It was important for the band to be in touch with their fans but at Shea the stage was high with a security zone that kept them right back. I was surprised when The Clash broke up a few weeks later but I understood why. They didn’t want to be so big that they couldn’t reach the people. It’s great that we now have this album to remember the power and the intensity that was The Clash live. – Bob Gruen, from the liner notes to The Clash’s ‘Live At Shea Stadium’.

Putting aside Gruen's laughable claim that a 1983 stadium gig supporting The Who --- with ham & egger Terry Chimes on drums no less --- represented "the Clash at their peak", let's consider the legendary rock photographer's insistence the band's breakup had anything to do with becoming inacessable to their fans.   In a portion I've not quoted, Gruen states the Clash allowed non-VIP's into their dressing room on a regular basis, even when the likes of David Bowie and Andy Warhol were propping up the walls. This is true. To their credit, Joe Stummer and Mick Jones had few hangups about associating with drooly fans, even those who weren't passing around class-a drugs. But the "security zone" Gruen speaks of at Shea was not particularly different than any of the hockey arena staging requirements the band had dealt with throught 1982.

There are any number of legit factors that might've contributed to the Clash's breakup.  Musical differences.  Bernard Rhodes' alleged tendency to amplify or create tension within the band. A highly contentious relationship with their record label.  The firing of Topper Headon.   But the notion the quartet split because "they didn't want to be so big they couldn't reach the people" is ridiculous.

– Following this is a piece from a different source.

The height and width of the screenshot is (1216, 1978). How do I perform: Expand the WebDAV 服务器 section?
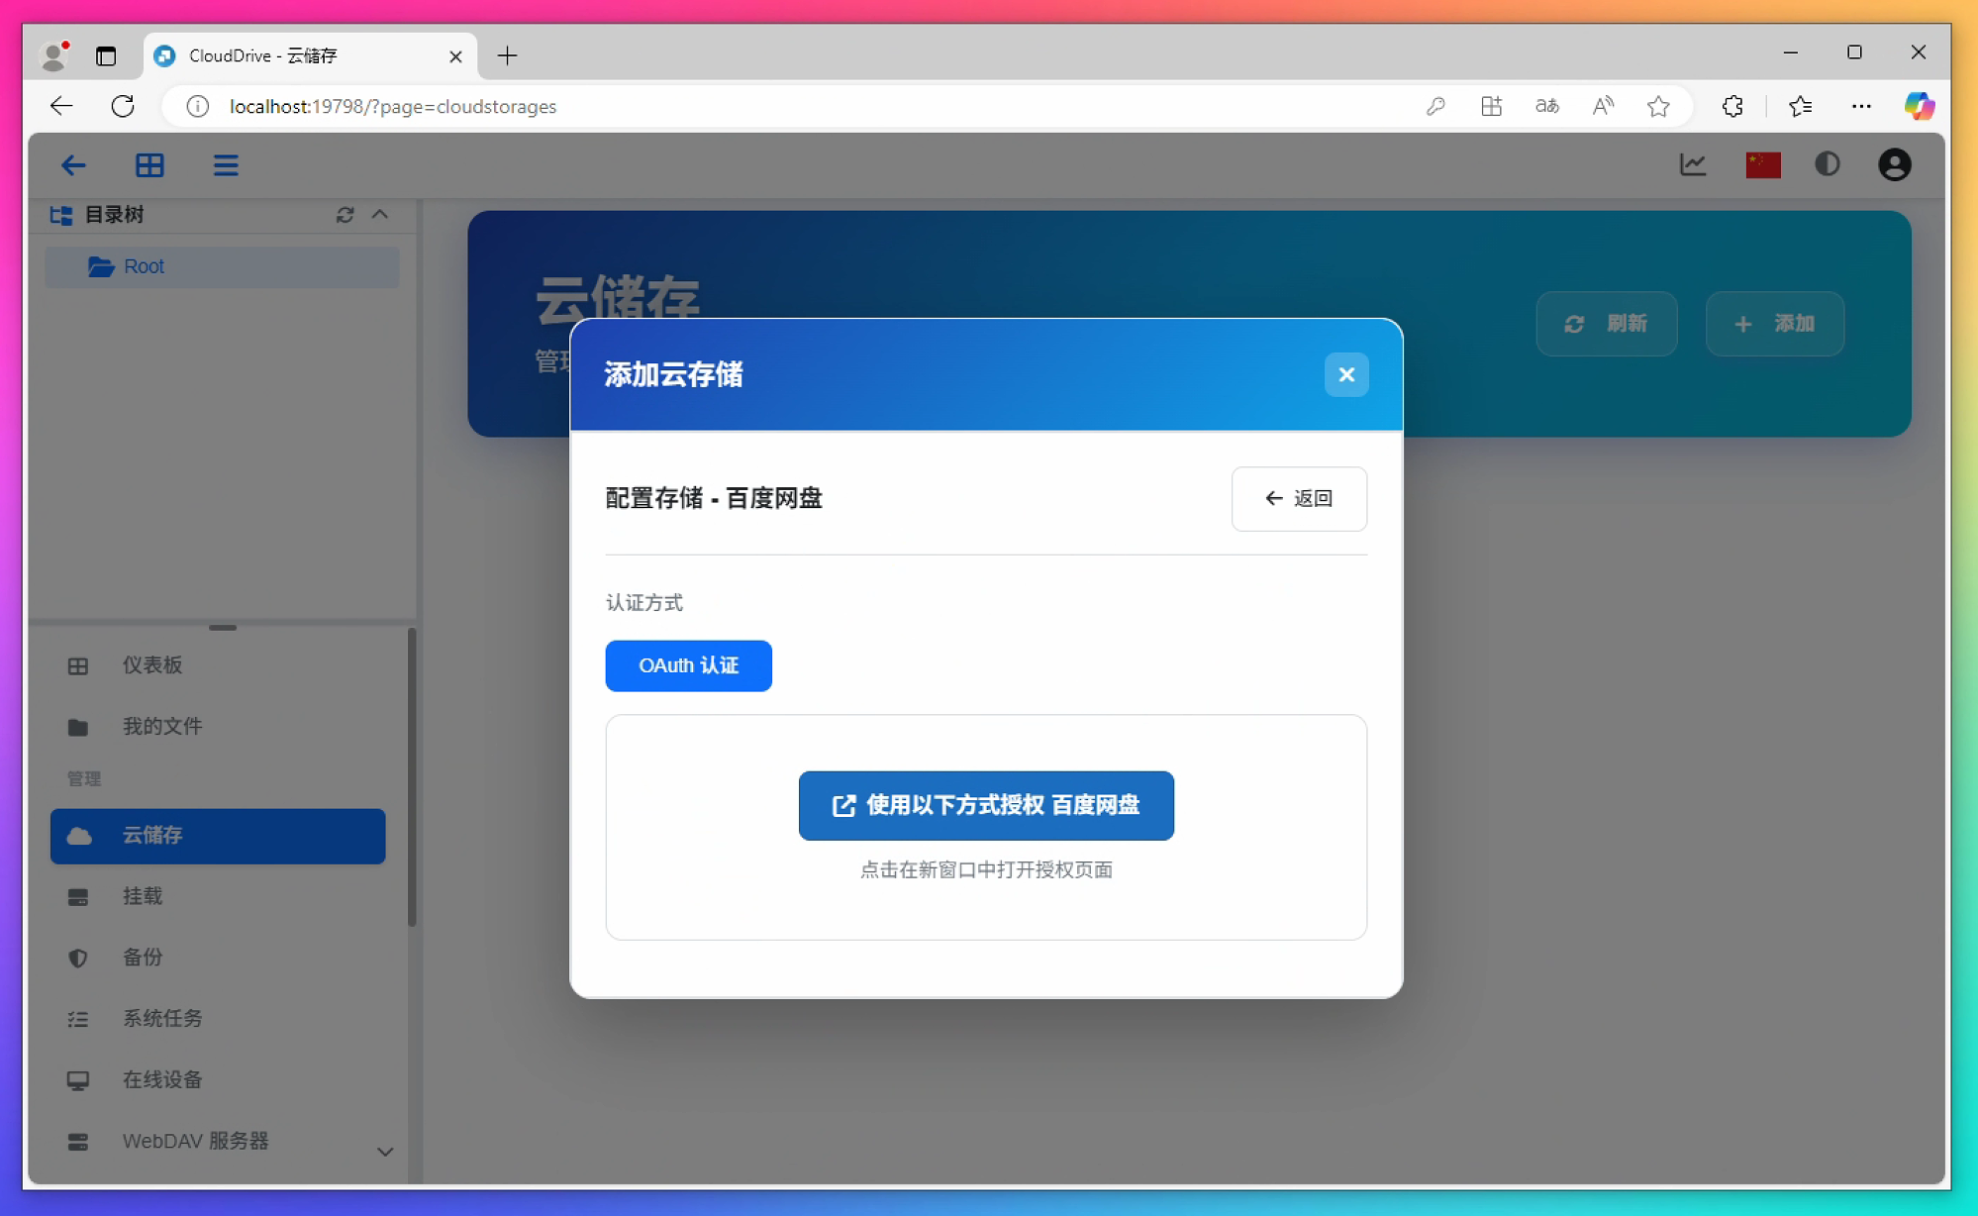click(x=385, y=1151)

None of this is to say 'Live At Shea Stadium' is entirely without merit.  As a document of the Clash at their slickest, most AOR-friendly moment, it's an interesting artifact.  Strummer, fully aware of the absurdity of the situation, is a rather efficient enormodome banterist.  But the CD in question is no more representative of the Clash at their best than 'No Security' captures the Rolling Stones in top form. The canned screams might've made sense, had say, Joel Youngblood hopped onstage and dropped his trousers, but not so much in this setting. Phony Beatlemania still hasn't quite bitten the dust.